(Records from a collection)
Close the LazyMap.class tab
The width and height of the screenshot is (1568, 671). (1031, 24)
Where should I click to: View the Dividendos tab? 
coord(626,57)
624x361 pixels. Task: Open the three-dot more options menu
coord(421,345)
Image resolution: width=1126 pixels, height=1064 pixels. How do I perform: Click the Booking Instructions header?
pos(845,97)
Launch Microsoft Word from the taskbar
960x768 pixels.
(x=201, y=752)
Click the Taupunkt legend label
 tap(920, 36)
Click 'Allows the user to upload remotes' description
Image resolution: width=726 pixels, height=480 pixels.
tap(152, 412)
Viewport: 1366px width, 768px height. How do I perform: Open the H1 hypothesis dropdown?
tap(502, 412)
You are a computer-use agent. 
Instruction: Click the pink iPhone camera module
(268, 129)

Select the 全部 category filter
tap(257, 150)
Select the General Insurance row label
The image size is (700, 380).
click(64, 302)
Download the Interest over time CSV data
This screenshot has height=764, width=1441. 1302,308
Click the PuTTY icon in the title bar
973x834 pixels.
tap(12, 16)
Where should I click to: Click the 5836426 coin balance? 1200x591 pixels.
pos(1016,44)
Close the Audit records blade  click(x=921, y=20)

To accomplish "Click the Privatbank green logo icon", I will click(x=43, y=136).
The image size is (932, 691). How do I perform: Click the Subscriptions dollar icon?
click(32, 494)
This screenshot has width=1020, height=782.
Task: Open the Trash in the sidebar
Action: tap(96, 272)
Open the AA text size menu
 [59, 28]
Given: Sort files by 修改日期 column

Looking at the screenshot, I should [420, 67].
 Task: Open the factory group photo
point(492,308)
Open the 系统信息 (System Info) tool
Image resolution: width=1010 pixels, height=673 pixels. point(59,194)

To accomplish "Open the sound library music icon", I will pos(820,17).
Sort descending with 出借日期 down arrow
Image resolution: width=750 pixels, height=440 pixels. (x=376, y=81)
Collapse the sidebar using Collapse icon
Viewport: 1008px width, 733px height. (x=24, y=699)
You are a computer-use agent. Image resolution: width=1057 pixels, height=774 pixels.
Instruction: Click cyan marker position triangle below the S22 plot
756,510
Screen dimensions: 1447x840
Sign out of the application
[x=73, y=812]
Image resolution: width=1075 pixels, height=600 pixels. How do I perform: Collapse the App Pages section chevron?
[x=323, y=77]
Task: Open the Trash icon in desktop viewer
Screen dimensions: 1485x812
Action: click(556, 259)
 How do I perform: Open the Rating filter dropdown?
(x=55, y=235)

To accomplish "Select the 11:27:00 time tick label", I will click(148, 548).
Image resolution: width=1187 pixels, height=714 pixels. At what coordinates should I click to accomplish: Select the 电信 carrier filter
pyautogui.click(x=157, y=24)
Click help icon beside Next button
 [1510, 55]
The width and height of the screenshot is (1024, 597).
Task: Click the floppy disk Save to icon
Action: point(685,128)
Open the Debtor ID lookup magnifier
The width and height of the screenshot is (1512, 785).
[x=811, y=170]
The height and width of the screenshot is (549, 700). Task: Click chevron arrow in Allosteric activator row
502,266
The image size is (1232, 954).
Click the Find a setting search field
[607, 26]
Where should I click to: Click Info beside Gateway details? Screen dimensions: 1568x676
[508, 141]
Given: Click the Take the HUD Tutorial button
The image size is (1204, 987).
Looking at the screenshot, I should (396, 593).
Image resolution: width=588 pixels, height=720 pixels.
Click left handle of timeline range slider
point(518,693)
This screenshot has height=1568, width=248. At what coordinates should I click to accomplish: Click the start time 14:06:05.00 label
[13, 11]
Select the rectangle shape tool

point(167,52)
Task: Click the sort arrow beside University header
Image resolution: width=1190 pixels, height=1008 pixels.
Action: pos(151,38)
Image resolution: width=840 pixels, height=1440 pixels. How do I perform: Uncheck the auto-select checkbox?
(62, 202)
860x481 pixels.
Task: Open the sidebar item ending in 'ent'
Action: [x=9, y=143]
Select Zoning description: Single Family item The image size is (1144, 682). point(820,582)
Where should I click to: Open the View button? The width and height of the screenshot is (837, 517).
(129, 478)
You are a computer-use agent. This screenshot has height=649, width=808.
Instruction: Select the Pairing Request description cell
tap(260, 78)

**What you should do**
Give the number of lines above that contain the word "agent", with no other text.

**Result**
3